All of the data that follows should be written out exactly.

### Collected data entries

━━━━━━

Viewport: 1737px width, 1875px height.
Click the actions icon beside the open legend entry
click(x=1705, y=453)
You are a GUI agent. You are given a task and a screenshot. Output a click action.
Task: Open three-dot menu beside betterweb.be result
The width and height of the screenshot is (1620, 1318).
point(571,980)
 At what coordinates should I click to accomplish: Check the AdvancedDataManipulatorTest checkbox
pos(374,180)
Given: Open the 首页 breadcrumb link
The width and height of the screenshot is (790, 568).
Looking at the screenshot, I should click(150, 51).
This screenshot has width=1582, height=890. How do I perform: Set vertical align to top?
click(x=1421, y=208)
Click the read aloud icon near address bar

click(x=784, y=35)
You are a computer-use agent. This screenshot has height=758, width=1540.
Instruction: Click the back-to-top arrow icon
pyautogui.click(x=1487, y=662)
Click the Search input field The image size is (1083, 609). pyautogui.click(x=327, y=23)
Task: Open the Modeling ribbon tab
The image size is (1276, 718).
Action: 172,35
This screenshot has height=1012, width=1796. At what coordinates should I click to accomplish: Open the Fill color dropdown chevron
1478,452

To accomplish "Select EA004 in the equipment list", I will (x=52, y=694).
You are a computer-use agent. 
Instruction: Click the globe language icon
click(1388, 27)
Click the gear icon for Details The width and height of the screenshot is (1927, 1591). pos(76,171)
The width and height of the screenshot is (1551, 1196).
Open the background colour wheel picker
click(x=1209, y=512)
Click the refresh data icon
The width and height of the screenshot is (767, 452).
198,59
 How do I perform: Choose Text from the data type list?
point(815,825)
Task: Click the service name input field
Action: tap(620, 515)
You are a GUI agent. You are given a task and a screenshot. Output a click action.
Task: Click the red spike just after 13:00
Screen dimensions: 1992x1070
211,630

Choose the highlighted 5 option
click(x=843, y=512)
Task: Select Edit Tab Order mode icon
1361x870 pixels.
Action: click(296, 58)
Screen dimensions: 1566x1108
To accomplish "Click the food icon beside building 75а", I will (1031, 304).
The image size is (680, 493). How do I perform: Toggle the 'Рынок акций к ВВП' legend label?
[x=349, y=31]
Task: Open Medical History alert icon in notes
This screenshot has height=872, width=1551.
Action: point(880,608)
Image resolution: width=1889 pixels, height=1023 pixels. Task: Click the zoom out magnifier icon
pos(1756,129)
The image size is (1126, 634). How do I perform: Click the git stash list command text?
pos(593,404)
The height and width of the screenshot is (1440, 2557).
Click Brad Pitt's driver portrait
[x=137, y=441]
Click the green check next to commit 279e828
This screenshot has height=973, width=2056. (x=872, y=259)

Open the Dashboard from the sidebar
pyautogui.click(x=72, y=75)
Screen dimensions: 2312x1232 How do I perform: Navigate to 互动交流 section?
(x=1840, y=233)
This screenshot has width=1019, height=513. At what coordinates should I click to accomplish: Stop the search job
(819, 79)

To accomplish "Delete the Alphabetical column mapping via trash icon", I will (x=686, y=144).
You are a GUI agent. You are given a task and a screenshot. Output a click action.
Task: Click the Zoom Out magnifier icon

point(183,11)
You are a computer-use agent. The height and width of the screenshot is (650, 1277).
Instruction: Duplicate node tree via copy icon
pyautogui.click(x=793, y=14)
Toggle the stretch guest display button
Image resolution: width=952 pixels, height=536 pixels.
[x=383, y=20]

━━━━━━

### Your solution
Viewport: 1737px width, 1875px height.
Click the actions icon beside the open legend entry
click(x=1705, y=453)
You are a GUI agent. You are given a task and a screenshot. Output a click action.
Task: Open three-dot menu beside betterweb.be result
The width and height of the screenshot is (1620, 1318).
point(571,980)
 At what coordinates should I click to accomplish: Check the AdvancedDataManipulatorTest checkbox
pos(374,180)
Given: Open the 首页 breadcrumb link
The width and height of the screenshot is (790, 568).
Looking at the screenshot, I should click(150, 51).
This screenshot has width=1582, height=890. How do I perform: Set vertical align to top?
click(x=1421, y=208)
Click the read aloud icon near address bar

click(x=784, y=35)
You are a computer-use agent. This screenshot has height=758, width=1540.
Instruction: Click the back-to-top arrow icon
pyautogui.click(x=1487, y=662)
Click the Search input field The image size is (1083, 609). pyautogui.click(x=327, y=23)
Task: Open the Modeling ribbon tab
The image size is (1276, 718).
Action: 172,35
This screenshot has height=1012, width=1796. At what coordinates should I click to accomplish: Open the Fill color dropdown chevron
1478,452

To accomplish "Select EA004 in the equipment list", I will (x=52, y=694).
You are a computer-use agent. 
Instruction: Click the globe language icon
click(1388, 27)
Click the gear icon for Details The width and height of the screenshot is (1927, 1591). pos(76,171)
The width and height of the screenshot is (1551, 1196).
Open the background colour wheel picker
click(x=1209, y=512)
Click the refresh data icon
The width and height of the screenshot is (767, 452).
198,59
 How do I perform: Choose Text from the data type list?
point(815,825)
Task: Click the service name input field
Action: tap(620, 515)
You are a GUI agent. You are given a task and a screenshot. Output a click action.
Task: Click the red spike just after 13:00
Screen dimensions: 1992x1070
211,630

Choose the highlighted 5 option
click(x=843, y=512)
Task: Select Edit Tab Order mode icon
1361x870 pixels.
Action: click(296, 58)
Screen dimensions: 1566x1108
To accomplish "Click the food icon beside building 75а", I will (1031, 304).
The image size is (680, 493). How do I perform: Toggle the 'Рынок акций к ВВП' legend label?
[x=349, y=31]
Task: Open Medical History alert icon in notes
This screenshot has height=872, width=1551.
Action: point(880,608)
Image resolution: width=1889 pixels, height=1023 pixels. Task: Click the zoom out magnifier icon
pos(1756,129)
The image size is (1126, 634). How do I perform: Click the git stash list command text?
pos(593,404)
The height and width of the screenshot is (1440, 2557).
Click Brad Pitt's driver portrait
[x=137, y=441]
Click the green check next to commit 279e828
This screenshot has height=973, width=2056. (x=872, y=259)

Open the Dashboard from the sidebar
pyautogui.click(x=72, y=75)
Screen dimensions: 2312x1232 How do I perform: Navigate to 互动交流 section?
(x=1840, y=233)
This screenshot has width=1019, height=513. At what coordinates should I click to accomplish: Stop the search job
(819, 79)

To accomplish "Delete the Alphabetical column mapping via trash icon", I will (x=686, y=144).
You are a GUI agent. You are given a task and a screenshot. Output a click action.
Task: Click the Zoom Out magnifier icon

point(183,11)
You are a computer-use agent. The height and width of the screenshot is (650, 1277).
Instruction: Duplicate node tree via copy icon
pyautogui.click(x=793, y=14)
Toggle the stretch guest display button
Image resolution: width=952 pixels, height=536 pixels.
[x=383, y=20]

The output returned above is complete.